Стоял жаркий август. Я гулял в своём дворе.
Вдруг я увидел парня, лет двенадцать, наверно ему, или четырнадцать. А на нём майка надета: с тем самым символом.
Идёт парень по улице, слоняется – каникулы, всё такое. А жара стоит дикая. Сел на соседнюю скамейку, отдувается, бормочет что-то сам с собой.
Майка его не давала мне покоя. Ну, в самом деле, нельзя же так подставляться! Так и хотелось сказать ему: «Эй, парень, зачем так позоришься? Ты не понимаешь? Эти разлапистые знаки у тебя на груди – они ничего хорошего не несут. И к нашей армии они никакого отношения не имеют. Ты ведь, наверно, думаешь: Слава нашим воинам! Но у нашей армии совсем другие символы. Наша доблестная армия не имеет никакого отношения к каракулям, которые у тебя сейчас на майке. Какие-то нехорошие люди обманули тебя или зло посмеялись. Может, у тебя кто-то на фронте? Может, отец или брат? Не нужно их так позорить».
Вот такую речь я приготовил, длинную, как все такие речи в голове, задним числом или перед сном, которые никто не услышит. А скажешь вслух кому-то, то ничего кроме жалости и неловкости в ответ не получишь. И я тогда ничего не сказал тому мальчишке.
В конце концов, он ребёнок, а мне сороковник, что я могу ему советовать? У меня ведь даже своих детей нет.
Вспомнил я этот случай, причём отчетливо вспомнил, спустя четырнадцать лет. Когда снова увидел этого пацана, уже повзрослевшего. И снова в тех же символах – только на этот раз он был не один, а их были миллионы, и он возглавлял их. И не было уже никакого трудолюбивого и честного народа, и рухнули все устои вместе с родительским воспитанием, и даже армии не стало. А стала только война, война, война… И он вёл на войну, как водится. И паук у них на рукавах и стягах плёл паутину на весь мир.
Что бы я не помнил всего! Но такова особенность моей памяти – я всё помню. И прошло достаточно лет, чтобы я всё понял.
Скажи я ему тогда всё, что вертелось у меня в голове, объясни, разъясни, растолкуй, да просто зарони сомнение – кто знает, что бы было?
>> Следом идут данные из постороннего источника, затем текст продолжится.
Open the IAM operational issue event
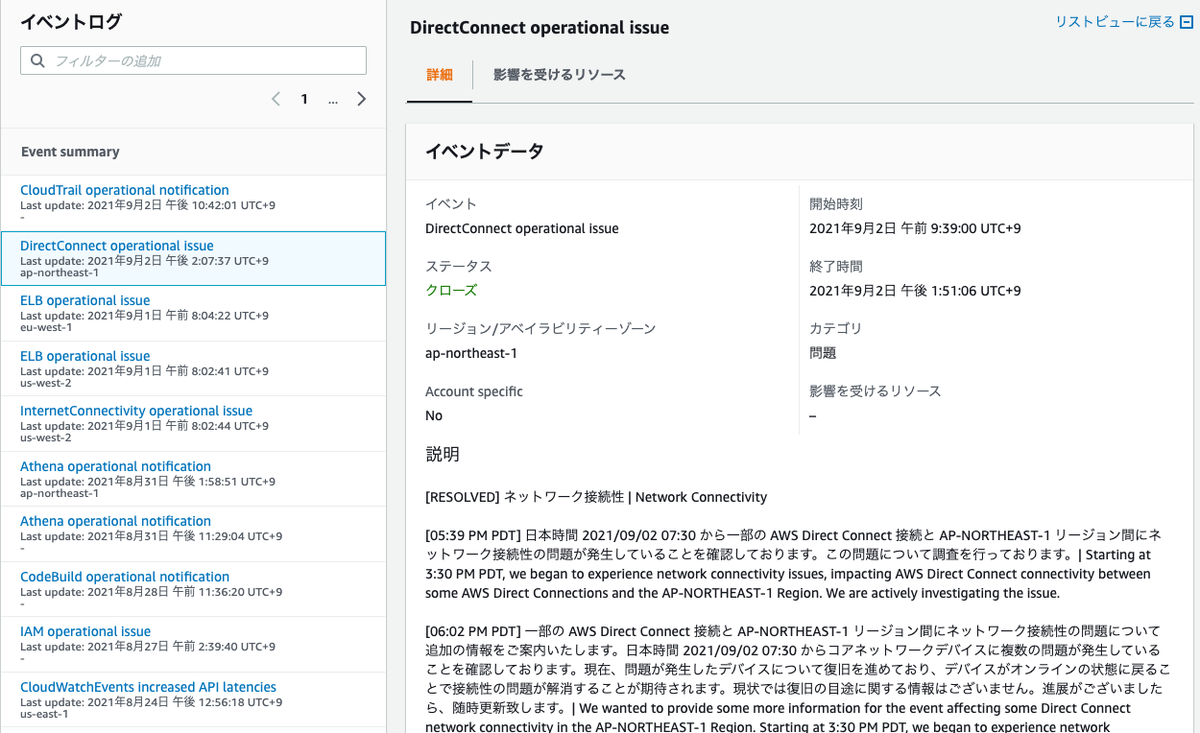pyautogui.click(x=85, y=632)
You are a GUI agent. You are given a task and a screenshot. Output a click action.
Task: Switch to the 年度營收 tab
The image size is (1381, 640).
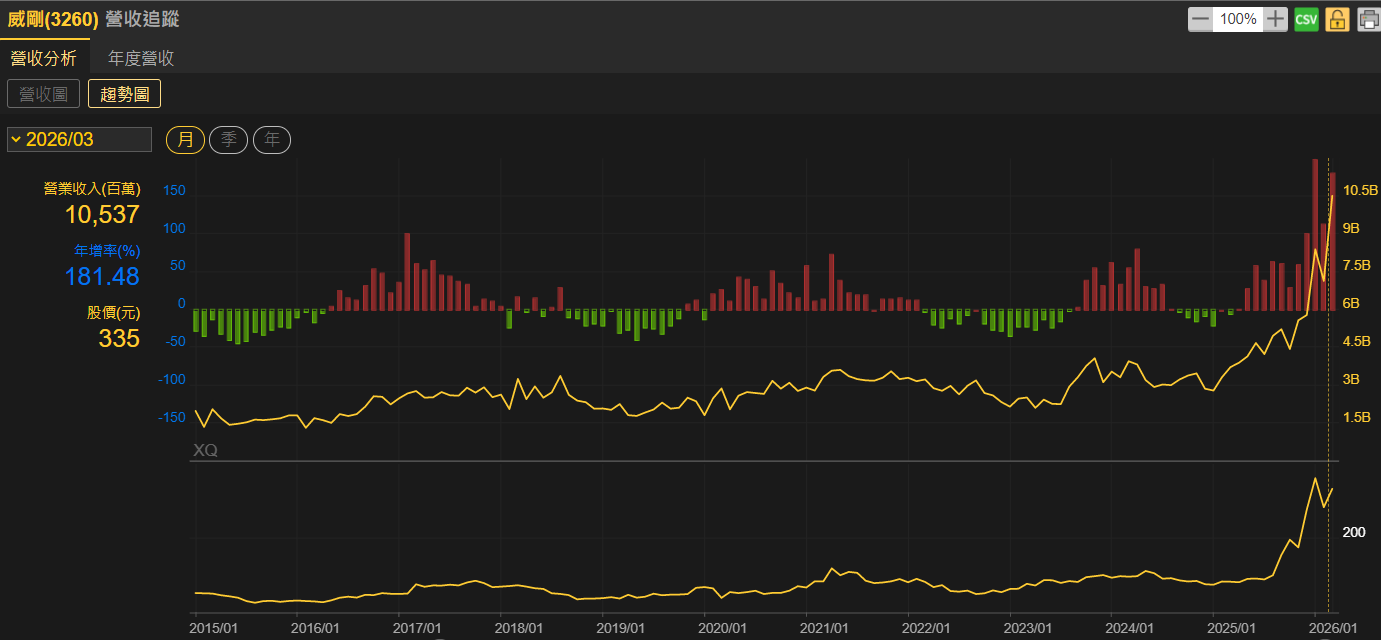click(x=141, y=58)
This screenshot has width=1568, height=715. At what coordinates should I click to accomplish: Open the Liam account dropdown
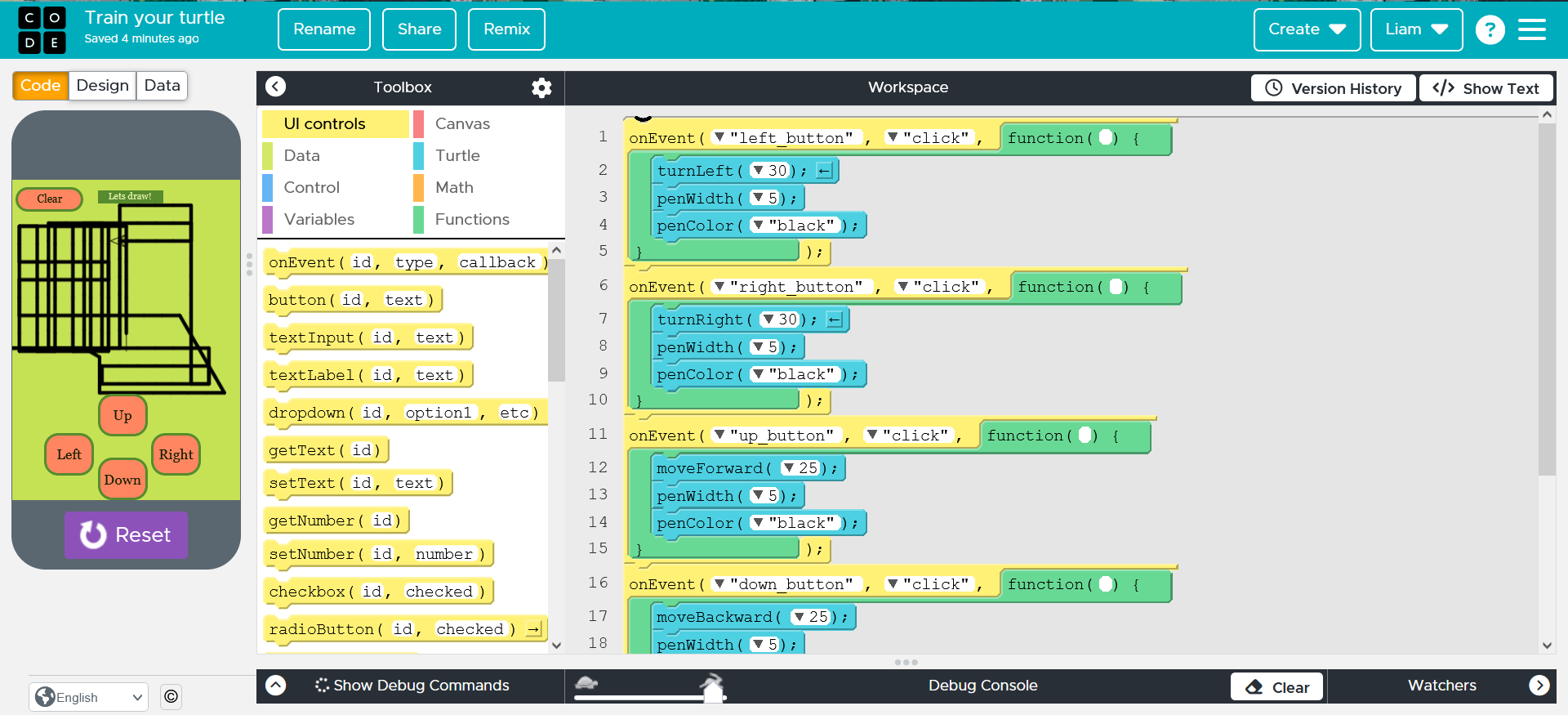point(1415,29)
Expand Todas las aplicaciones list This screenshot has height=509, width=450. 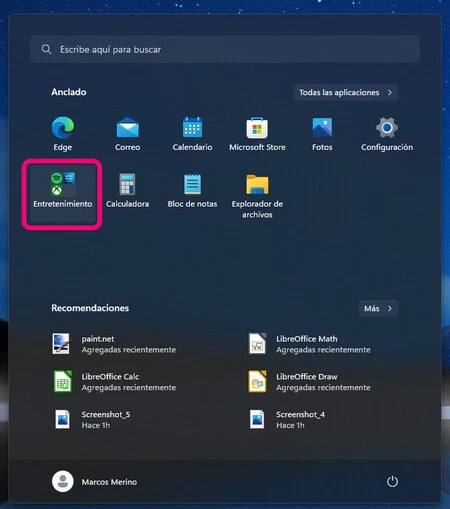(x=346, y=92)
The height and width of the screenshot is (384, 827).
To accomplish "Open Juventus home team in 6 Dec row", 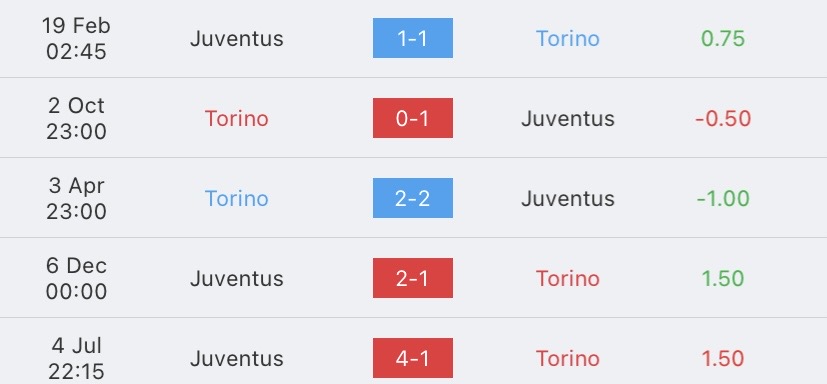I will click(236, 279).
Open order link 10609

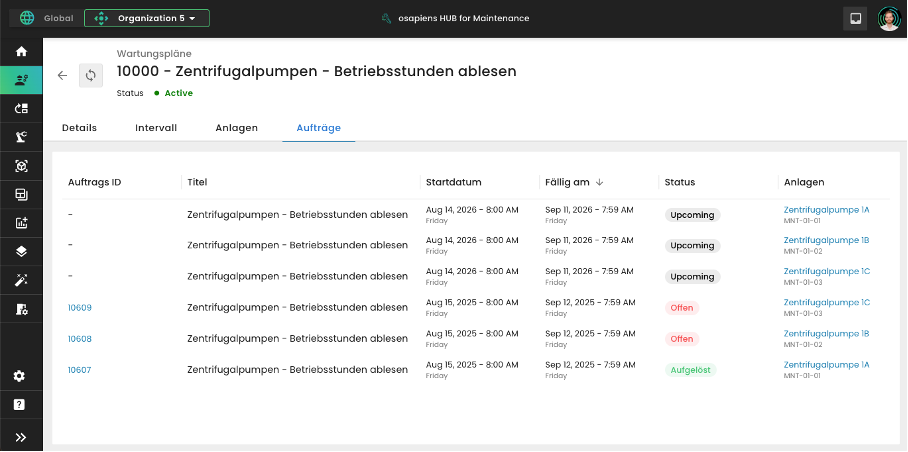(80, 308)
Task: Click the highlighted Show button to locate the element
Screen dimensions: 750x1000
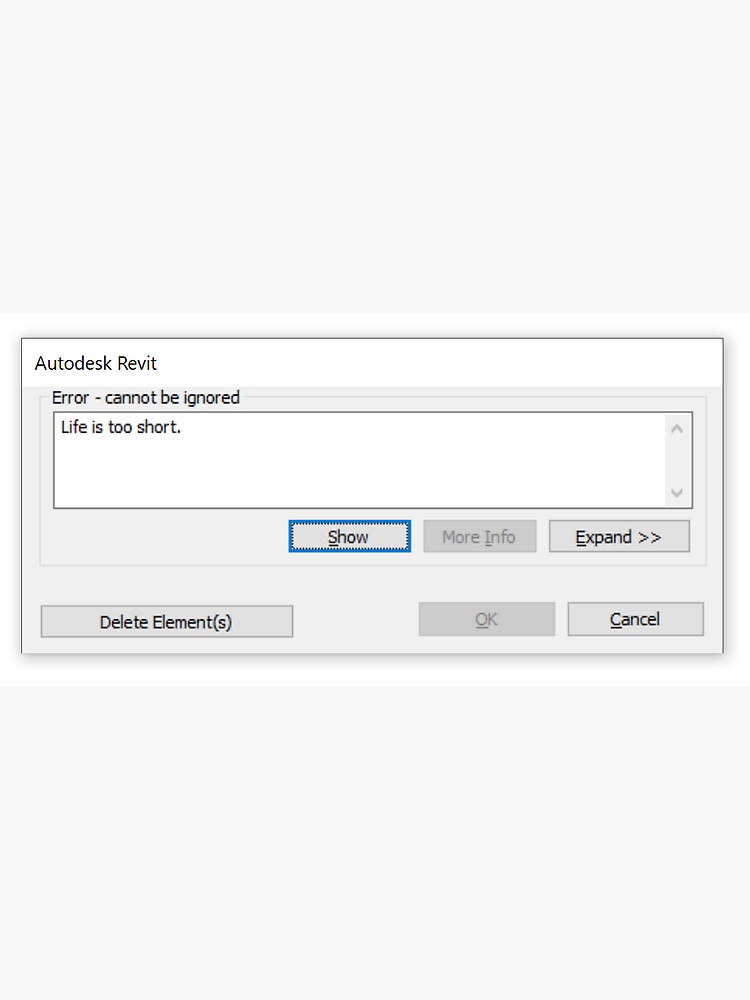Action: point(349,536)
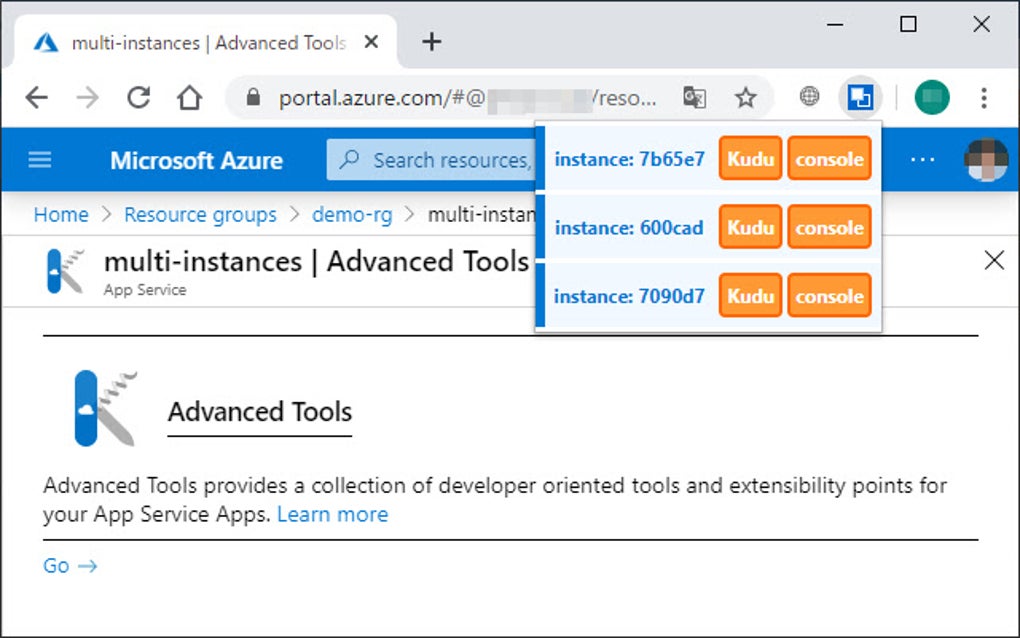Open Chrome three-dot menu
Viewport: 1020px width, 638px height.
[984, 97]
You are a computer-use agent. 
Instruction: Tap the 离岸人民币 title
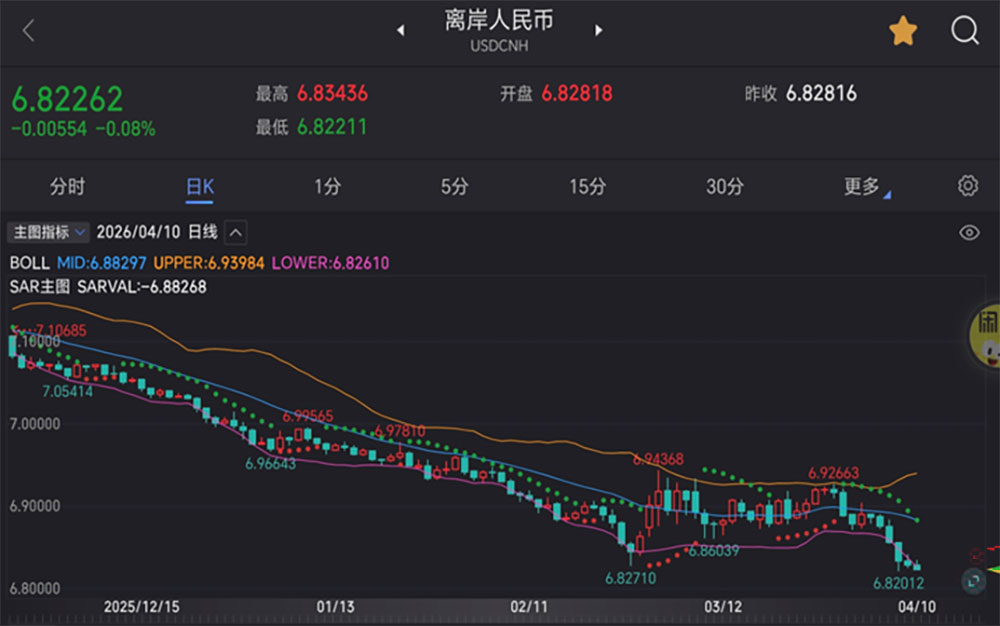coord(499,21)
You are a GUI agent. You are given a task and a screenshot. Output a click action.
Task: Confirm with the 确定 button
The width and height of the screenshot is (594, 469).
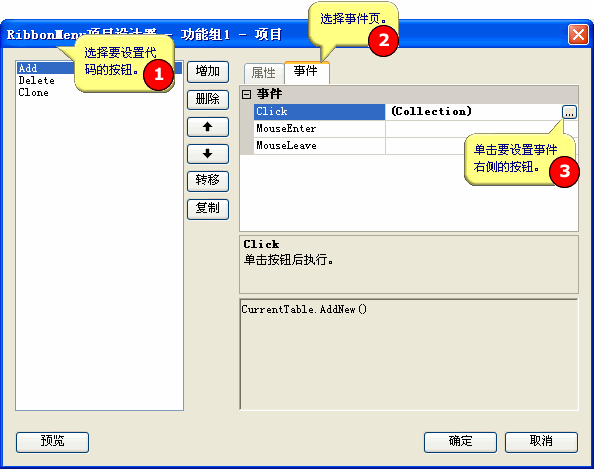coord(460,442)
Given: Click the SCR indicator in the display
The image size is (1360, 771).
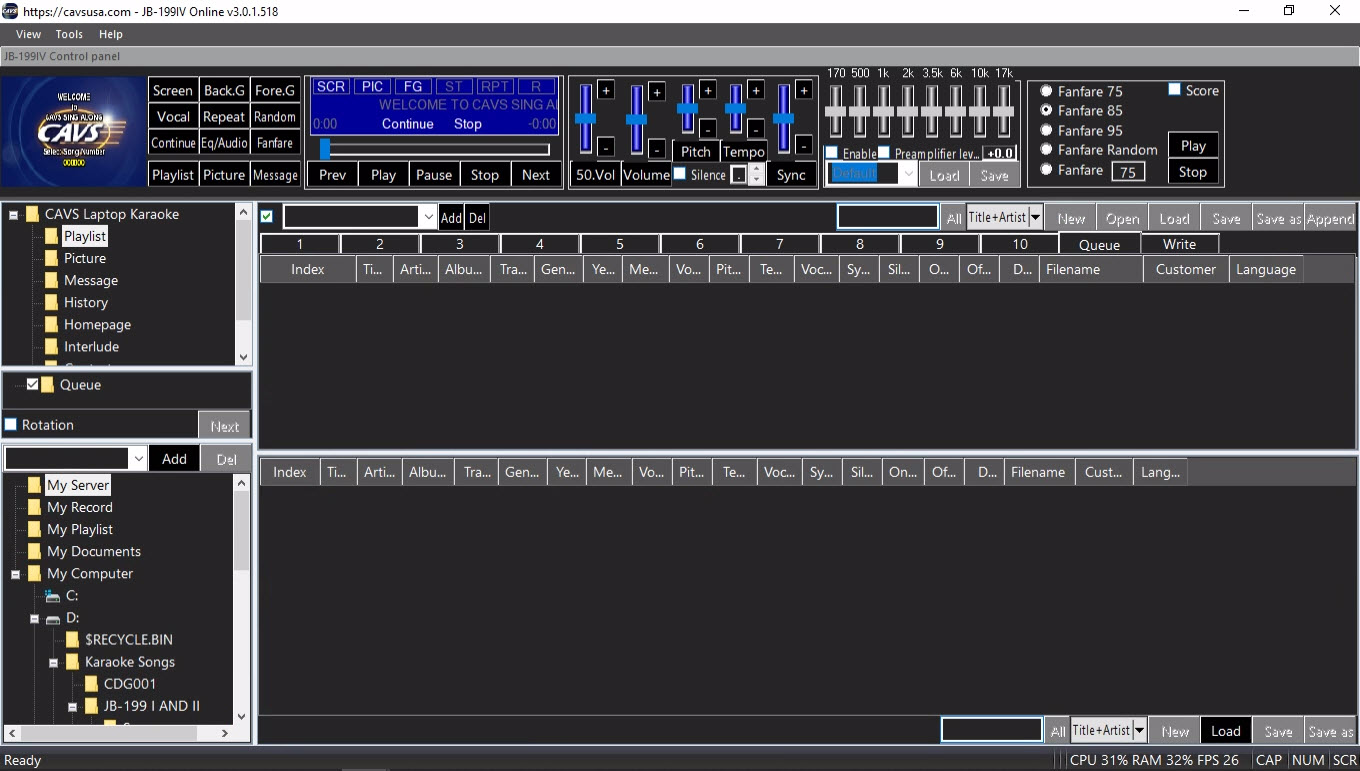Looking at the screenshot, I should (331, 87).
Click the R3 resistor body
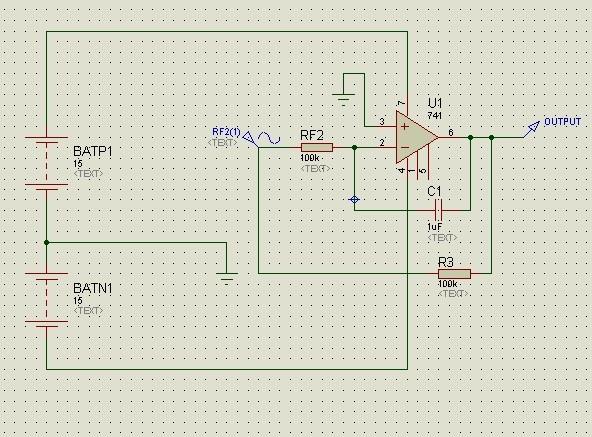Image resolution: width=592 pixels, height=437 pixels. pos(454,273)
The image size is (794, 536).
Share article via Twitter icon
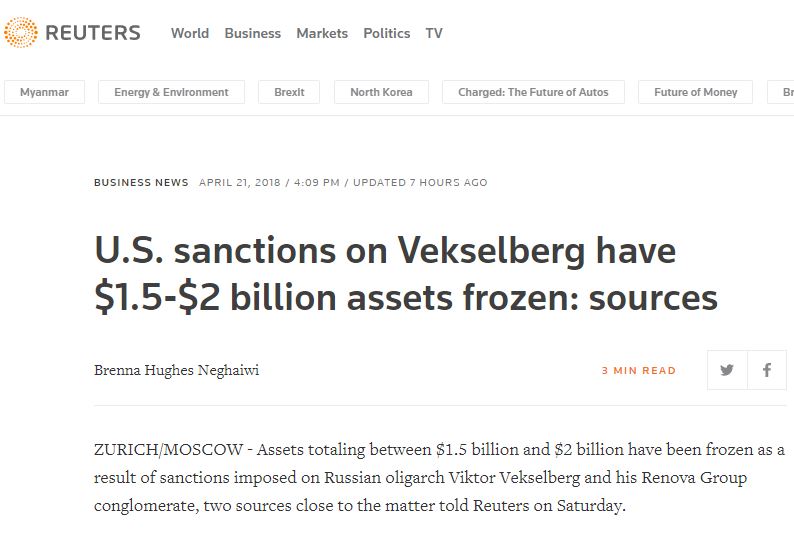[x=727, y=370]
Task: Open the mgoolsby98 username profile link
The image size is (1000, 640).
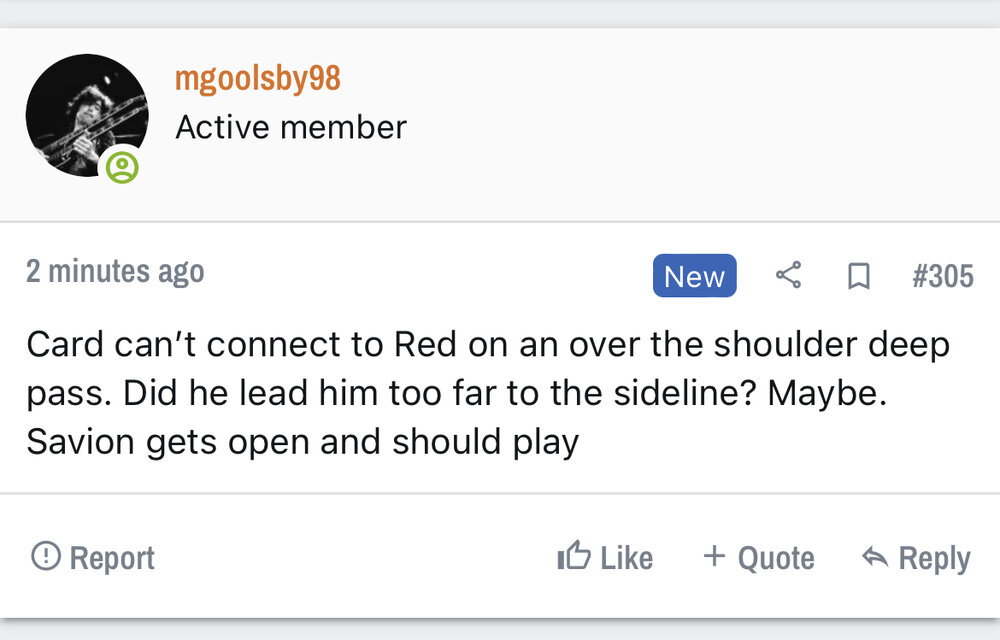Action: [258, 78]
Сорвал он с себя эту майку с ненавистным символом, втоптал в пыль, порвал, как все мальчишки, и забыл, как все дети, как кошмарный сон?
Я смолчал, потому что было неудобно, потому что ребёнок чужой, у него есть свои родители, потому что не всё ещё так ясно. Потому что август, потому что жаркое лето…
А теперь, в тридцать третьем, ему всё ясно, а мне до него, на трибуне, уже не докричаться никак. И мы пойдём куда-то вместе, может, на смерть, может, на подлость. И он будет говорить, а я буду молча шагать и слушать.
Пока мы оба не придём.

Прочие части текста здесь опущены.